ENTRIES SHOWN:
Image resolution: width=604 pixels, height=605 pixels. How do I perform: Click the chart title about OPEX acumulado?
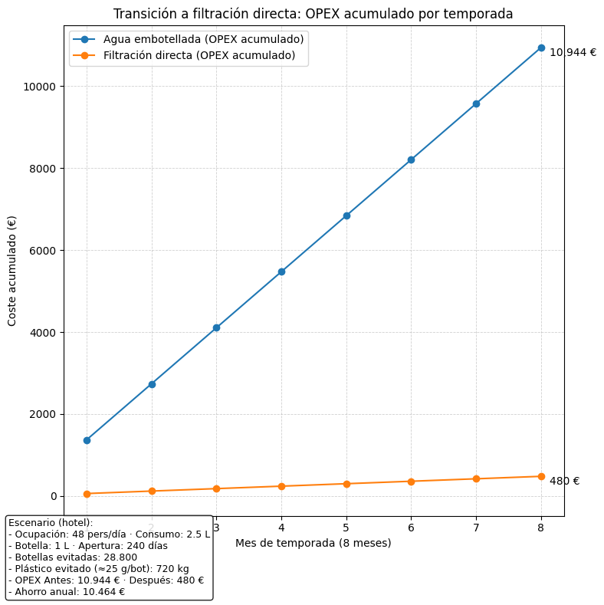(x=313, y=14)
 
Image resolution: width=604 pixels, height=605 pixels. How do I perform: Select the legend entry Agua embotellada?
(x=203, y=39)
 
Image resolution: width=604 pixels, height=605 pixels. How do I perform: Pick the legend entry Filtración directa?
(x=199, y=55)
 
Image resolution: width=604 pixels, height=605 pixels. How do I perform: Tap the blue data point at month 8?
(x=541, y=48)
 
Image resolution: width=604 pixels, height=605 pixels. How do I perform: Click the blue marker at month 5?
(x=346, y=215)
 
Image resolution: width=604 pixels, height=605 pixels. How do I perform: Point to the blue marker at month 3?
(x=216, y=327)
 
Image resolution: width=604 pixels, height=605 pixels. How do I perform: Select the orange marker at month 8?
(x=541, y=476)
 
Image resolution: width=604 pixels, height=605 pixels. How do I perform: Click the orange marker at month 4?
(x=281, y=486)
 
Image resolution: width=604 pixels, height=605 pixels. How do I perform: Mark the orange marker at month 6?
(x=411, y=482)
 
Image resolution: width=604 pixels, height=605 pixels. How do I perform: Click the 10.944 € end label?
(x=573, y=53)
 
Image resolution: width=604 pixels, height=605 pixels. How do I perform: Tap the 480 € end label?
(x=564, y=481)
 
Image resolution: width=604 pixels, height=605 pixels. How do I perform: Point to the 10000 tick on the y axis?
(x=43, y=87)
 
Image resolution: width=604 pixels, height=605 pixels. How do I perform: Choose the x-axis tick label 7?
(x=476, y=528)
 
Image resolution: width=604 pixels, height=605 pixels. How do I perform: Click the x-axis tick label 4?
(x=281, y=528)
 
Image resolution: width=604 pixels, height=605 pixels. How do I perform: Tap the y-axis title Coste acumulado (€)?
(x=12, y=271)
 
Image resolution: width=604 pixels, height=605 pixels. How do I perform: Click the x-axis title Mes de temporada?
(x=313, y=543)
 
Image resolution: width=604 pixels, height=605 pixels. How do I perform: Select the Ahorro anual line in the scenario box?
(x=67, y=592)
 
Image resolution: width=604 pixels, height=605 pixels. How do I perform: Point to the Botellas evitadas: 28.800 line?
(x=73, y=557)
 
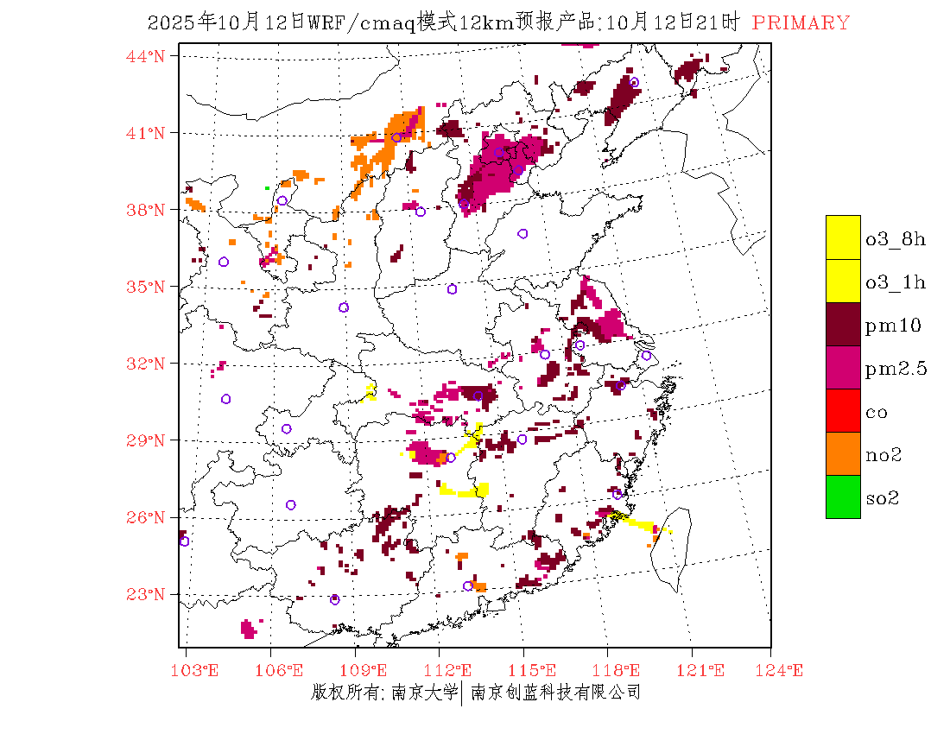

EXERCISE DESCRIPTION:
Rewrite all the records above, switching "orange marker" to "red marker" everywhere and keeping every other line unchanged. Omit the pictures.

REPLY TO THE EXERCISE:
Image resolution: width=604 pixels, height=605 pixels. How do I perform: Click the chart title about OPEX acumulado?
(x=313, y=14)
 
Image resolution: width=604 pixels, height=605 pixels. How do I perform: Select the legend entry Agua embotellada?
(x=203, y=39)
 
Image resolution: width=604 pixels, height=605 pixels. How do I perform: Pick the legend entry Filtración directa?
(x=199, y=55)
 
Image resolution: width=604 pixels, height=605 pixels. How do I perform: Tap the blue data point at month 8?
(x=541, y=48)
 
Image resolution: width=604 pixels, height=605 pixels. How do I perform: Click the blue marker at month 5?
(x=346, y=215)
 
Image resolution: width=604 pixels, height=605 pixels. How do I perform: Point to the blue marker at month 3?
(x=216, y=327)
 
Image resolution: width=604 pixels, height=605 pixels. How do I perform: Select the red marker at month 8?
(x=541, y=476)
 
Image resolution: width=604 pixels, height=605 pixels. How do I perform: Click the red marker at month 4?
(x=281, y=486)
 
Image resolution: width=604 pixels, height=605 pixels. How do I perform: Mark the red marker at month 6?
(x=411, y=482)
 
Image resolution: width=604 pixels, height=605 pixels. How do I perform: Click the 10.944 € end label?
(x=573, y=53)
 
Image resolution: width=604 pixels, height=605 pixels. How do I perform: Tap the 480 € end label?
(x=564, y=481)
 
Image resolution: width=604 pixels, height=605 pixels. How do I perform: Point to the 10000 tick on the y axis?
(x=43, y=87)
 
Image resolution: width=604 pixels, height=605 pixels. How do I perform: Choose the x-axis tick label 7?
(x=476, y=528)
 
Image resolution: width=604 pixels, height=605 pixels. How do I perform: Click the x-axis tick label 4?
(x=281, y=528)
 
Image resolution: width=604 pixels, height=605 pixels. How do I perform: Tap the y-axis title Coste acumulado (€)?
(x=12, y=271)
 
Image resolution: width=604 pixels, height=605 pixels. How do I perform: Click the x-axis title Mes de temporada?
(x=313, y=543)
 
Image resolution: width=604 pixels, height=605 pixels. How do I perform: Select the Ahorro anual line in the scenario box?
(x=67, y=592)
 
Image resolution: width=604 pixels, height=605 pixels. How do I perform: Point to the Botellas evitadas: 28.800 line?
(x=73, y=557)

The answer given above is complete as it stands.